** Activity **
Your reply should be made up of every line in the records below that holds the string "heading".

[Saved data entries]

[Start of Attachment]

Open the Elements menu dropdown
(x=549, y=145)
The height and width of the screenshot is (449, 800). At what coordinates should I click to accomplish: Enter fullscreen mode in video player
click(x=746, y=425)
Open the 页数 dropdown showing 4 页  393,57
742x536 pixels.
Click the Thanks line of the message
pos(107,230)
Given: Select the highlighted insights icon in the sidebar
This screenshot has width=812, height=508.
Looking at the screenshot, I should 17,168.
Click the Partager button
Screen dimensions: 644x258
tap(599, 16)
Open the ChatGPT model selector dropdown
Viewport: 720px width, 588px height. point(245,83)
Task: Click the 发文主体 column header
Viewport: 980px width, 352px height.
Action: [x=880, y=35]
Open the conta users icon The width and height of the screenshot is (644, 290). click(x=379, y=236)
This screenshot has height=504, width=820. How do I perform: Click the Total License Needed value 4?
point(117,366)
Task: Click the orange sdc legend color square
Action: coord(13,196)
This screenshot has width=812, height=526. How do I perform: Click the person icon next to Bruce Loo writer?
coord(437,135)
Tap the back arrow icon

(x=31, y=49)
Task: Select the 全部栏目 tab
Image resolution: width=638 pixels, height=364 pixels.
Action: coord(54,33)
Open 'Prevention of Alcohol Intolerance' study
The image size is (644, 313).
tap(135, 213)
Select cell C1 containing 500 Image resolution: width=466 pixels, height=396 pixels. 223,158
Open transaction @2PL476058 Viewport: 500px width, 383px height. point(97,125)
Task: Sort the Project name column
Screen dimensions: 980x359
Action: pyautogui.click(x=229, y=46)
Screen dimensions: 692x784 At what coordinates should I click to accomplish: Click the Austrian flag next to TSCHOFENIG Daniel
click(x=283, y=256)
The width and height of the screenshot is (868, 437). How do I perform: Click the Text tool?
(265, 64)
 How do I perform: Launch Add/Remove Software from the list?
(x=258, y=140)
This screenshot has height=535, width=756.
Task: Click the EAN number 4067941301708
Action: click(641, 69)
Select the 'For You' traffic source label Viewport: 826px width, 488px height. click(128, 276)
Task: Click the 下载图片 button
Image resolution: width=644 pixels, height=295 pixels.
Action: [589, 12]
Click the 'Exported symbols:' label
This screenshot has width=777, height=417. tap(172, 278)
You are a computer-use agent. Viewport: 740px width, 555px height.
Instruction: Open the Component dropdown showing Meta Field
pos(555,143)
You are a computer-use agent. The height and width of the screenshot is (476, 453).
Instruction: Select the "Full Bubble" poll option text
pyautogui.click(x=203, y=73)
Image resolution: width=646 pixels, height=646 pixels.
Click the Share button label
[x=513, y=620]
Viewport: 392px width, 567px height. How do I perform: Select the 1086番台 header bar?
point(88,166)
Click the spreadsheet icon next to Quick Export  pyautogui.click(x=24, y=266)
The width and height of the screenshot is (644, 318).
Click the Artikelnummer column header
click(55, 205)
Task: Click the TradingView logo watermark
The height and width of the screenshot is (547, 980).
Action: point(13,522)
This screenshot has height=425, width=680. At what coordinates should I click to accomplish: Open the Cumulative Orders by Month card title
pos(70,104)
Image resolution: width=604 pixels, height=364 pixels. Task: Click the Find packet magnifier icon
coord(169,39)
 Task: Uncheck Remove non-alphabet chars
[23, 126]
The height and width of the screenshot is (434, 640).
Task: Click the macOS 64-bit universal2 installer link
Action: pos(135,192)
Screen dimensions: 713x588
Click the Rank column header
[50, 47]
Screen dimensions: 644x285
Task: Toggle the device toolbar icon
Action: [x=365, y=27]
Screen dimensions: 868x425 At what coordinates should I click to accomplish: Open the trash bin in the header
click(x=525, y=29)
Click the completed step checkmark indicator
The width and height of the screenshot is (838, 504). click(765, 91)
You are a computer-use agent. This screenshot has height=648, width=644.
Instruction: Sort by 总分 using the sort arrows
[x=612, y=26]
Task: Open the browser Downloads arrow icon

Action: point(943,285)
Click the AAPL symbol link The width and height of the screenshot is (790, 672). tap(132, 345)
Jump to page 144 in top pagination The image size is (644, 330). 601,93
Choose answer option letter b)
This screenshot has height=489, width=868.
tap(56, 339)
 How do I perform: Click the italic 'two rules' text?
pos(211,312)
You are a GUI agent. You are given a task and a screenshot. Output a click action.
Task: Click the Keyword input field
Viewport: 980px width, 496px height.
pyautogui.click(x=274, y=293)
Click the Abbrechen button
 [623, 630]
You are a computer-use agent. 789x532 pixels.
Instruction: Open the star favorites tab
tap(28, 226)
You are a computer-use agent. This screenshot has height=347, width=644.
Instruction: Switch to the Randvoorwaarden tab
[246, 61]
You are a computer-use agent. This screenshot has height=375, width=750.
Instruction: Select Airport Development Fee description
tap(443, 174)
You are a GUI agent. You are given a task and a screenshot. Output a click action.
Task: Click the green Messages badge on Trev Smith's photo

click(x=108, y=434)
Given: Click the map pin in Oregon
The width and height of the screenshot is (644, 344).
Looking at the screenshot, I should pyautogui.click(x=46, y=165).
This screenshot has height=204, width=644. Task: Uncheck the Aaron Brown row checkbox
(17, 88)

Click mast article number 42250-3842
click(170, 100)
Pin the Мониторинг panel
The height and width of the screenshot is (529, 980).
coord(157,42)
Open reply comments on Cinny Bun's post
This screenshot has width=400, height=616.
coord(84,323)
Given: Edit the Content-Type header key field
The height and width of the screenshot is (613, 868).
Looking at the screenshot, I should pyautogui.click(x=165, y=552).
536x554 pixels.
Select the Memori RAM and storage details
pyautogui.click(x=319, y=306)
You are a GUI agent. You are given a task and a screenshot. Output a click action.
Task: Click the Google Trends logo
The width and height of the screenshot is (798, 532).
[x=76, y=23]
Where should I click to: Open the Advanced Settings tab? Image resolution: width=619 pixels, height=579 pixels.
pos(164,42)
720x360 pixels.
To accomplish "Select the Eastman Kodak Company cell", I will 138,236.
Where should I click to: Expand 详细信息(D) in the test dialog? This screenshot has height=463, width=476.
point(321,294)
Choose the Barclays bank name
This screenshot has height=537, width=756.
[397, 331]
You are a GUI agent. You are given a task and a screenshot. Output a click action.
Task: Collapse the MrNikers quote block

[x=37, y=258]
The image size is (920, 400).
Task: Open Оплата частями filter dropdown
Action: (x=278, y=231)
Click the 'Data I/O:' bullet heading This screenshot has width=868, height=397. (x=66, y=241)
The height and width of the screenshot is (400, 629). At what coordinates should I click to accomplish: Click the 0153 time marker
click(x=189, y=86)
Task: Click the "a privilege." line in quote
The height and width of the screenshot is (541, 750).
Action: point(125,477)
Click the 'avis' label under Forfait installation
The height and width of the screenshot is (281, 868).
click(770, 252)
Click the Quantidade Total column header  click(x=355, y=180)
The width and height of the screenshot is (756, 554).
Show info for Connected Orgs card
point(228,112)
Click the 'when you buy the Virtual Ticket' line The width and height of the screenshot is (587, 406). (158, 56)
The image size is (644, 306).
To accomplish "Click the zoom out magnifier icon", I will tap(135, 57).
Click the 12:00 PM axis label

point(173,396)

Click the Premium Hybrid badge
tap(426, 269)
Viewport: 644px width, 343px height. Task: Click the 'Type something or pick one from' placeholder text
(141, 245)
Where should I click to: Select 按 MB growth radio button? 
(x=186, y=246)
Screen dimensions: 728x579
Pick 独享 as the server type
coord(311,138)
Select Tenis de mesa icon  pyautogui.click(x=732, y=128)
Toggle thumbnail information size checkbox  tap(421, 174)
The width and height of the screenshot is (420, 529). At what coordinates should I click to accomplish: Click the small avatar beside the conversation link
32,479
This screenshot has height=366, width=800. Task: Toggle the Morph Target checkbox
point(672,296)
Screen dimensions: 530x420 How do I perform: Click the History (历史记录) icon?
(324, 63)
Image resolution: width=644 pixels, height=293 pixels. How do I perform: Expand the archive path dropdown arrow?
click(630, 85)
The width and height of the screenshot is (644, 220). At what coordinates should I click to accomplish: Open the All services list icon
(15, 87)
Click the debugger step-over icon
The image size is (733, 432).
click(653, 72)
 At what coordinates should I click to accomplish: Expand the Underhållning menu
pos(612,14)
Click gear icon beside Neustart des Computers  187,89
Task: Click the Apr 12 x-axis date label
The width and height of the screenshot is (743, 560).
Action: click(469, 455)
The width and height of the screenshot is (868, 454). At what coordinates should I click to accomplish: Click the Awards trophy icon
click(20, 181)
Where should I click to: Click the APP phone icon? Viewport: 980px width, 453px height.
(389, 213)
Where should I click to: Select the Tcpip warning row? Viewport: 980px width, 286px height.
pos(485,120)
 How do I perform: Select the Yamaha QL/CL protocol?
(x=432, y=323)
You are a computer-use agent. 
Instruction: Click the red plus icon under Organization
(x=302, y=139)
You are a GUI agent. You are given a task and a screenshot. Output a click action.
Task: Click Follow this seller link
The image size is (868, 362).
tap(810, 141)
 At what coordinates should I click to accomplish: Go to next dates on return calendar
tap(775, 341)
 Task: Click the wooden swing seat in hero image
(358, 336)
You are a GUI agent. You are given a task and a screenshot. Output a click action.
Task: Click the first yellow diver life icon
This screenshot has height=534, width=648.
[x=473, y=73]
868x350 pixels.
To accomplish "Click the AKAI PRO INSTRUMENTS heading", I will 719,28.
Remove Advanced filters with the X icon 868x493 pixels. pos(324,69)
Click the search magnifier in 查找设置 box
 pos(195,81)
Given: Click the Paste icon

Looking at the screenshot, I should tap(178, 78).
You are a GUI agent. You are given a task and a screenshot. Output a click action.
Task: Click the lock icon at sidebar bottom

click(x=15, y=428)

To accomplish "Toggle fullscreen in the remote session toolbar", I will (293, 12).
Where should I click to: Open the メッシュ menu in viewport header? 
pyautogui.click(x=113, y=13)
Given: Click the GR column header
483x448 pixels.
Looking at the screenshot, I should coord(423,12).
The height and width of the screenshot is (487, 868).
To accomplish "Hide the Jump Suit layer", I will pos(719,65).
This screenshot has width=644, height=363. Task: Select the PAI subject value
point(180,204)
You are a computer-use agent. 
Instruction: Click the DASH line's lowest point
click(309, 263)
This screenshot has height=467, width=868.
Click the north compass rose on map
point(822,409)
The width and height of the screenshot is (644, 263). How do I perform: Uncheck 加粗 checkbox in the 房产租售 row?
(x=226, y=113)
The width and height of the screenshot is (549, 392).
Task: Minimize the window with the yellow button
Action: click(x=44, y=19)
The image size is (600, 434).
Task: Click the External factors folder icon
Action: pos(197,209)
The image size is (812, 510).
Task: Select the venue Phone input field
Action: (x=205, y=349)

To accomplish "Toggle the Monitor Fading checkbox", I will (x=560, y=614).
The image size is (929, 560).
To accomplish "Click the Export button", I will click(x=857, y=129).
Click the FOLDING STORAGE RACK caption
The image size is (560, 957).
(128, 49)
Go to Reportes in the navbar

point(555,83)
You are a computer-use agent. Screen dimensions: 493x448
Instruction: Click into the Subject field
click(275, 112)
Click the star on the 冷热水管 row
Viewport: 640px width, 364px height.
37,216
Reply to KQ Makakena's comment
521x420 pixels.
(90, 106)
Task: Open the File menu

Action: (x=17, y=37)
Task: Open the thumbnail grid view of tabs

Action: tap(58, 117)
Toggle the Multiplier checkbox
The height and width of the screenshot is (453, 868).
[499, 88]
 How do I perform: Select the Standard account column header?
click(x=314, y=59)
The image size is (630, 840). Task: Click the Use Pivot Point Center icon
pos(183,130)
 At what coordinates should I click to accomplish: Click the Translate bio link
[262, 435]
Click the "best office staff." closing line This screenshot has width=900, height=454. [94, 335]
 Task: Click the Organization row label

[End of Attachment]

** Answer **
Click the 'Data I/O:' bullet heading This screenshot has width=868, height=397. (x=66, y=241)
To accomplish "Click the AKAI PRO INSTRUMENTS heading", I will 719,28.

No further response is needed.